Immune Regulation and Costimulation in Natural History and Therapeutic Outcome of Chronic Hepatitis B

Hepatitis B, a significant cause of cirrhosis and hepatocellular carcinoma worldwide, affects an estimated 800,000 to 1.4 million people in the United States. Liver disease pathogenesis and viral clearance in hepatitis B virus (HBV) infection is believed to be immune-mediated, defined by distinct patterns of immune effector and regulatory responses. The Immune Regulation and Costimulation in Natural History and Therapeutic Outcome of Chronic Hepatitis B study was designed to examine the effects of antiviral therapy in host immune phenotype and to investigate if antiviral immune responses before, during, and after therapy can predict long term therapeutic response.

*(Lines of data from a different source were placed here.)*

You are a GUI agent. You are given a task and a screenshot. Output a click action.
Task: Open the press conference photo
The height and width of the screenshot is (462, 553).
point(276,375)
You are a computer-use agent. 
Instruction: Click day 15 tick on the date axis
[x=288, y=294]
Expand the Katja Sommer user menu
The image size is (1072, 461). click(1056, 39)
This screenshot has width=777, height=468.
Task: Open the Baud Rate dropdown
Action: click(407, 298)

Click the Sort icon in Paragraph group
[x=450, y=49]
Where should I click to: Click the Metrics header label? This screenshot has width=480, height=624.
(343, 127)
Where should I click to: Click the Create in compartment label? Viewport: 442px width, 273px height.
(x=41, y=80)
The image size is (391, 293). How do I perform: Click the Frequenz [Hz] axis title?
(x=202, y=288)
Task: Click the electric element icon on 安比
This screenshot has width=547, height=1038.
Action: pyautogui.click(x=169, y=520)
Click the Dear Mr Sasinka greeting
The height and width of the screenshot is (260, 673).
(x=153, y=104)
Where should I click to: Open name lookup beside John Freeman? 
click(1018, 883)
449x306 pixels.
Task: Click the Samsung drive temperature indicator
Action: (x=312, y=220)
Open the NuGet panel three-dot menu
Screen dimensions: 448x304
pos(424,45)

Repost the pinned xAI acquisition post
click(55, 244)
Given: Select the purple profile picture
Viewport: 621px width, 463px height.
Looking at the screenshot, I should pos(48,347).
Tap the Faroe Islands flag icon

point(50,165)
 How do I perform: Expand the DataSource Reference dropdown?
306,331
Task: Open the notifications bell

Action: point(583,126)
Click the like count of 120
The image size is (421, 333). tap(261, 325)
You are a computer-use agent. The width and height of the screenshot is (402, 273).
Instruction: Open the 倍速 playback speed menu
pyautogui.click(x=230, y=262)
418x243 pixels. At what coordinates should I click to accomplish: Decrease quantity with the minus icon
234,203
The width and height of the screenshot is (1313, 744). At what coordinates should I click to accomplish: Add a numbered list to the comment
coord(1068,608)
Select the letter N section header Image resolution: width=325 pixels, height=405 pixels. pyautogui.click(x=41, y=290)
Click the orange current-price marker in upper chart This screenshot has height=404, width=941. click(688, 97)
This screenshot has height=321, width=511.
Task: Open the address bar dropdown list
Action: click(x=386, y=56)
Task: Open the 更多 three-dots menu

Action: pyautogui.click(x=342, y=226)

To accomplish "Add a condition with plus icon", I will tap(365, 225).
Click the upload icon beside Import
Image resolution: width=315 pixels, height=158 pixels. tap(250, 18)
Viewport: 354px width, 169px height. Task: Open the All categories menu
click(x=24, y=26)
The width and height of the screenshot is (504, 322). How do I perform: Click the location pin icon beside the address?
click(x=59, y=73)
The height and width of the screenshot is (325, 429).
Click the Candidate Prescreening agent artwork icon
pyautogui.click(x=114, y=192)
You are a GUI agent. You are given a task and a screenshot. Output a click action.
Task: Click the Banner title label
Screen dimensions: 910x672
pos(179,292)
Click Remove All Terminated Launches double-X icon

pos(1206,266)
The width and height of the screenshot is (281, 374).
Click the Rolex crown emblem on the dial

This study is ancillary to two clinical trials conducted by the Hepatitis B Research Network, titled Combination Therapy of Pegylated Interferon Alfa-2a and Tenofovir Versus Tenofovir Monotherapy in Chronic Hepatitis B and Combination Entecavir and Peginterferon Therapy in HBeAg-Positive Immune-Tolerant Adults With Chronic Hepatitis B. It is hypothesized that therapeutic HBV suppression will enhance antiviral immune effector responses and reduce immune inhibitory factors in participants with chronic hepatitis B. Participants for the Immune Regulation and Costimulation study are recruited from individuals who are enrolled in the HBRN clinical trials of adults with chronic hepatitis B. Immune regulatory and effector responses relative to serum HBV DNA, alanine aminotransferase (ALT), and clinical outcome are assessed as primary outcome measures. Specifically, IFN-gamma and IL 10 responses, T cell activation and costimulatory markers (PD1, CTLA4, CD28, CD127), FoxP3+ Treg frequency, dendritic cell frequency, and NK frequency are evaluated as measures of immune response. These measures are evaluated throughout the course of the two clinical trials until the termination of the treatment studies.